Have you ever had the displeasure of listening to someone tell you a personal anecdote that just isn’t all that interesting because you weren’t the person living it? The events of the story aren’t even necessarily boring or unrelatable, but the person delivering the story just doesn’t know how to make their experience an engaging one. That’s the problem I had with Counting for Thunder, a story that I found very empathetic and relatable, but so dull in its delivery that I couldn’t bring myself to care for anyone or anything in the film.
Phillip Irwin Cooper writes, directs, produces, and stars—an ambitious start at auteurism that is unfortunately out of its depth—in a recreation of events from Phillip’s own life. As a struggling actor in California, Phillip is called back home to the Deep South to help care for his mother, who is suffering from inoperable lung cancer. During his time home, he reconnects with family and friends that he had long ago left behind to pursue his career, including a romantic relationship he ignites with childhood friend Joe (Peter Stebbings).
The central theme is a conflict between Phillip being true to himself and being beholden to his background and upbringing, which is very relatable as he attempts to bring New Age Californian medicine in to aid his mother when nothing else seems to be helping. The problem is that while that conflict is identifiable, it doesn’t really drive the film’s plotting, meaning that we are usually treated to characters having conversations about whatever happens to be on their mind rather than anything that highlights that central theme. This is a film that meanders in a distinctly Southern manner, but none of the characters are charming or distinct enough to make their conversations entertaining or meaningful.

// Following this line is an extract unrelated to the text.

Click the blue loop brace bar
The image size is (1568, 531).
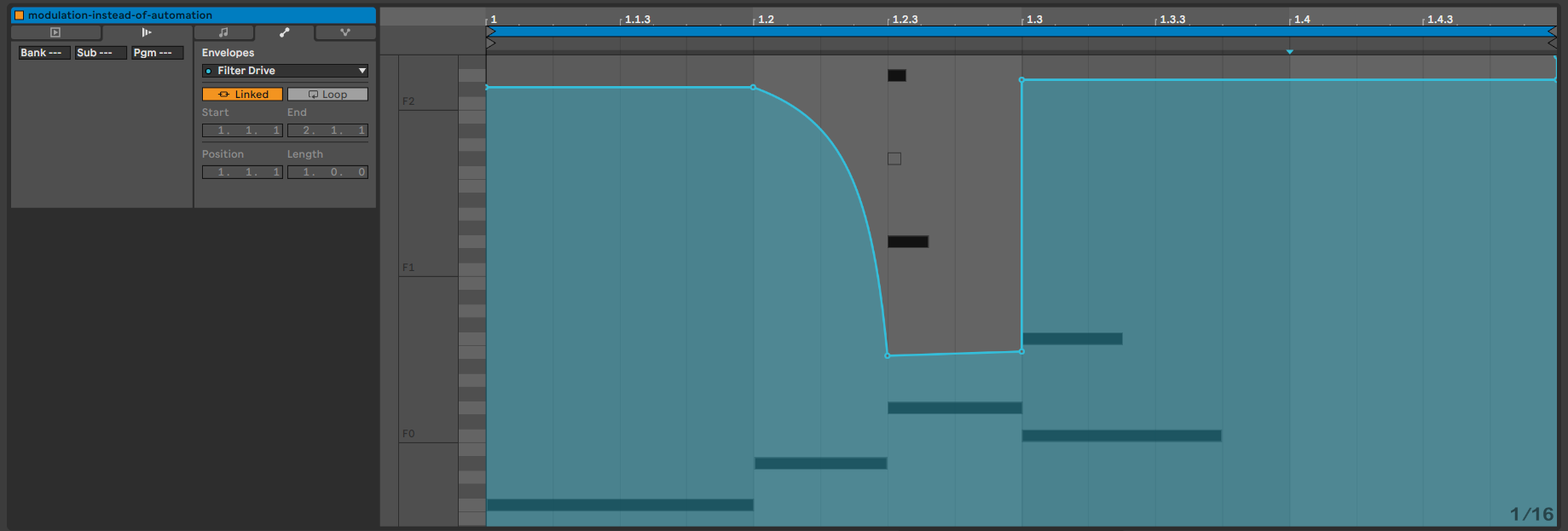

This is further hampered by the film’s reliance on tired narrative tricks and some odd pacing. The film has narration that comes in and out without much consistency, and it rarely has anything to actually contribute beyond elaborating the symbolic significance of what we’re already seeing, a move that is intellectually insulting as it is tediously grating. The passage of time is also a bit ambiguously glossed over, as it becomes difficult to discern just how long Phillip has been back home or what his timetable is to resume his previous life. This leads to some bizarre moments, particularly in the flirtations between Phillip and Joe, where events jump forward what must have been at least a day or two, but seemingly no time has passed in the interim.
Because filmmaking is such an inherently collaborative process, it’s incredibly difficult to make a narrative fictionalization of autobiographical events, especially if one does not have experience writing or directing previously. I will say that Counting for Thunder is at least a good looking film, capturing the rustic beauty of the American South in vibrant color. But that does not conceal the fact that Phillip Irwin Cooper told a very dull version of what could have been an interesting story. Based in truth or not, there just isn’t enough of an arc to Phillip’s story to justify spending 100 minutes with it.